Novel correlates of protection against pandemic H1N1 influenza A virus infection

Influenza viruses remain a severe threat to human health, causing up to 650,000 deaths annually(1,2). Seasonal influenza virus vaccines can prevent infection, but are rendered ineffective by antigenic drift. To provide improved protection from infection, novel influenza virus vaccines that target the conserved epitopes of influenza viruses, specifically those in the hemagglutinin stalk and neuraminidase, are currently being developed3. Antibodies against the hemagglutinin stalk confer protection in animal studies(4-6). However, no data exist on natural infections in humans, and these antibodies do not show activity in the hemagglutination inhibition assay, the hemagglutination inhibition titer being the current correlate of protection against influenza virus infection(7-9).
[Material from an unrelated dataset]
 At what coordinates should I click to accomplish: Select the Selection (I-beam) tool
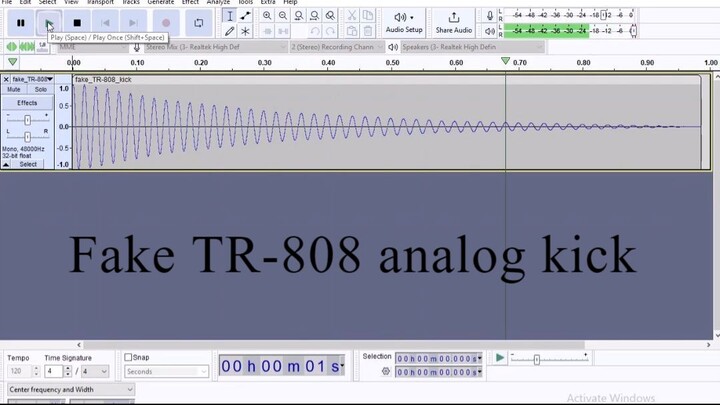coord(230,16)
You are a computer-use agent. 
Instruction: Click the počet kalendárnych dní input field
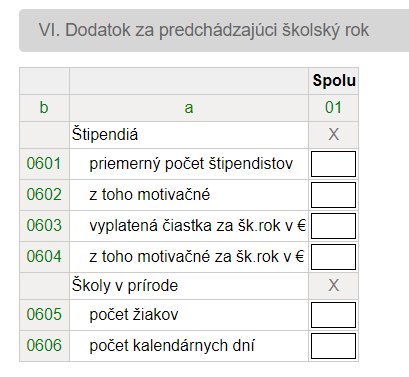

While previous studies have investigated the protective effect of cellular immune responses and neuraminidase-inhibiting antibodies, additional serological correlates of protection from infection could aid the development of broadly protective or universal influenza virus vaccines(10-13). To address this gap, we performed a household transmission study to identify alternative correlates of protection from infection and disease in naturally exposed individuals. Using this study, we determined 50% protective titers and levels for hemagglutination inhibition, full-length hemagglutinin, neuraminidase and hemagglutinin stalk-specific antibodies. Further, we found that hemagglutinin stalk antibodies independently correlated with protection from influenza virus infection.